Modèles transgéniques pour l'étude de la fonction des récepteurs des cellules B et de leur glycosylation

Discipline

Biologie Sciences Santé

Classification

Sciences de la vie, biologie, biochimie,

Médecine et santé

Mots-clés libres

antigènes, cellules B, glycosylation, immunoglobulines, transgénèse

Mots-clés

Lymphocytes B - Thèses et écrits académiques,

Transgénose - Thèses et écrits académiques,

Glycosaminoglycanes - Thèses et écrits académiques,

Glycosylation - Thèses et écrits académiques,

Récepteurs antigéniques des lymphocytes B - Dissertations académiques

La capacité des lymphocytes à répondre de manière spécifique à un grand nombre d'antigènes étrangers, est le résultat d'un processus de différenciation à l'issue duquel chaque lymphocyte exprime un récepteur unique à l'antigène.
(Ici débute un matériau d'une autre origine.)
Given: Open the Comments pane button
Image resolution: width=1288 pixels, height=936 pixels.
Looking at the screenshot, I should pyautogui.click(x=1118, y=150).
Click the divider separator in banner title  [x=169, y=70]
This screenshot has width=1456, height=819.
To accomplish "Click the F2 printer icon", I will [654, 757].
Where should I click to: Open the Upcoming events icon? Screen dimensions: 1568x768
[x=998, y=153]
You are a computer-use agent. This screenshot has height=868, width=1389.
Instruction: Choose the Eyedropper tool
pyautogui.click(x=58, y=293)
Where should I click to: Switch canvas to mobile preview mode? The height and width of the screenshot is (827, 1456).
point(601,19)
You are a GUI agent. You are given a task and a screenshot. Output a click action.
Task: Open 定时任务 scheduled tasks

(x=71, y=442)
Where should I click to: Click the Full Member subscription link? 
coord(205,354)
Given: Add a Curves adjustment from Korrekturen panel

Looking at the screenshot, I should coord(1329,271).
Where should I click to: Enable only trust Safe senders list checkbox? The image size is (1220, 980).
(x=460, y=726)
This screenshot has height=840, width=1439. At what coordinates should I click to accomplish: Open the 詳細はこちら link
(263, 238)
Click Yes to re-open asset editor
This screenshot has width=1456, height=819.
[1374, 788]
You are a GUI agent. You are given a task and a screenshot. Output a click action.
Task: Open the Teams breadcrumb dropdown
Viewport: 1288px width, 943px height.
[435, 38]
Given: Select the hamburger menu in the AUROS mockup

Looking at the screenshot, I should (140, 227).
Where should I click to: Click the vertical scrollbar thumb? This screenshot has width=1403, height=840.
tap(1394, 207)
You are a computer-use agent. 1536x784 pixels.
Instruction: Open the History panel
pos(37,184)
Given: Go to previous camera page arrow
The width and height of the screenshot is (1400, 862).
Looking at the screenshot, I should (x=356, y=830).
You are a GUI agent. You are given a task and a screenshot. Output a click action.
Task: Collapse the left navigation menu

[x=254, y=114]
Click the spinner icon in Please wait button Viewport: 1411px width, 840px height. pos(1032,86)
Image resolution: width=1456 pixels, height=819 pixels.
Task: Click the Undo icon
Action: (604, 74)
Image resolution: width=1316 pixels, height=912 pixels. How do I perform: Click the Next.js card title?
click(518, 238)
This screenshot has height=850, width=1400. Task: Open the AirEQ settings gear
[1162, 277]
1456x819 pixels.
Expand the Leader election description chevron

Une longue série de processus d'activation et de coopération cellulaire faisant intervenir de nombreuses protéines glycosylées ou pas, est nécessaire avant d'aboutir à la sécrétion d'un anticorps spécifique par une cellule de la lignée lymphoïde B. Cette réponse présuppose l'expression à la surface cellulaire d'une forme membranaire de l'immunoglobuline au sein du récepteur des cellules B pour l'antigène (BCR), dont la spécificité est définie pour chaque clone B. Au cours de ma thèse, je me suis intéressée à la fonction même du BCR et notamment du BCR commuté vers IgA et IgE afin de savoir si une chaîne lourde α ou ε était capable de jouer un rôle similaire à celui d'une chaîne lourde μ et de promouvoir au sein du récepteur B (soit de classe IgA soit de classe IgE) le développement des cellules jusqu'au stade final du plasmocyte sécréteur d'anticorps. Pour cela, nous avons réalisé plusieurs modèles de knock-in portant des BCR modifiés où le gène Cα1 humain dans un cas et Cε humain dans un autre, ont été intégrés par recombinaison homologue au niveau de la région switch μ afin d'obtenir une lignée de souris transgéniques n'exprimant que des IgA ou des IgE. Dans une autre perspective d'étude des phénomènes pouvant modifier la réactivité des récepteurs de surface de la cellule B, nous nous sommes intéressés à la modulation au cours de la différenciation B des phénomènes de glycosylation, ceux-ci constituant les éléments majeurs de maturation post-traductionnelle des protéines et des lipides. Après une première étude glycotranscriptomique, mettant en valeur l'expression de deux gènes distincts tous deux impliqués dans la biosynthèse des glycosaminoglycannes, CsGalNacT1 et Extl1, nous avons voulu étudier d'une manière plus approfondie le rôle de ces enzymes in vivo au cours du développement B en réalisant des lignées de souris transgéniques surexprimant de façon B-spécifique ces deux gènes d'intérêt.